'''

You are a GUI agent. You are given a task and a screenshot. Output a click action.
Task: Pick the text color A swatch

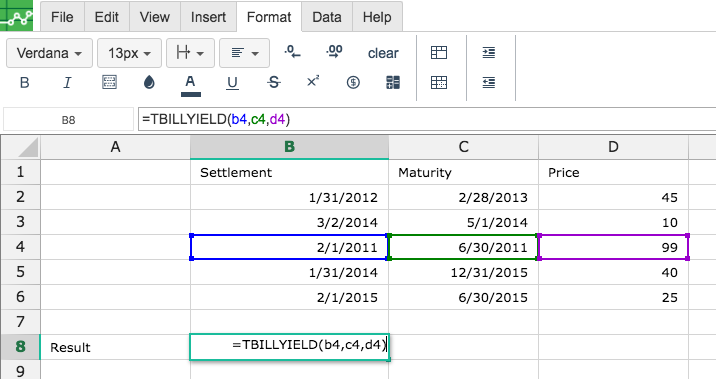coord(190,85)
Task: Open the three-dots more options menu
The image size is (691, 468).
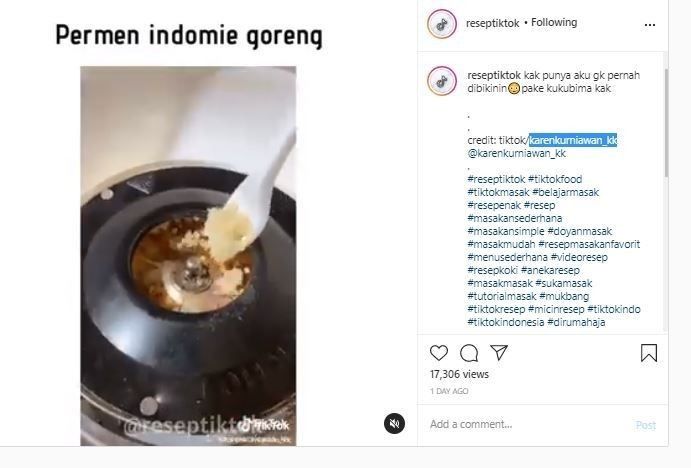Action: [x=650, y=25]
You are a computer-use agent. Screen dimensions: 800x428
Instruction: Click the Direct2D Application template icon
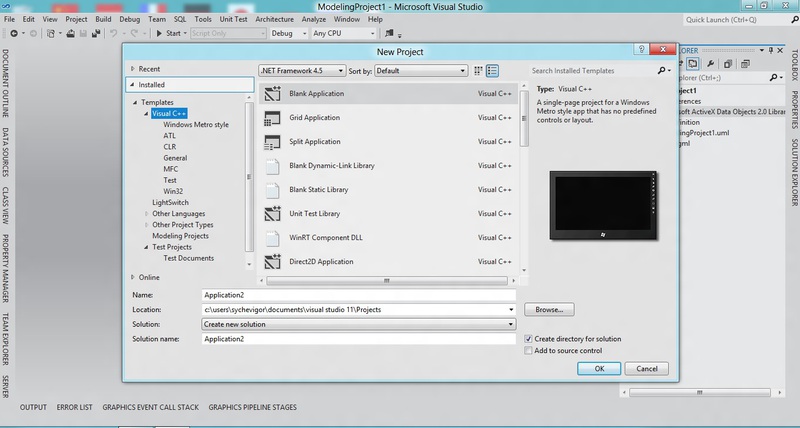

'''

> _ASSIGNED TASK_
Scan the records above and report how many lines include the word "agent", without any other text.

> _RESULT FOR THIS TASK_
2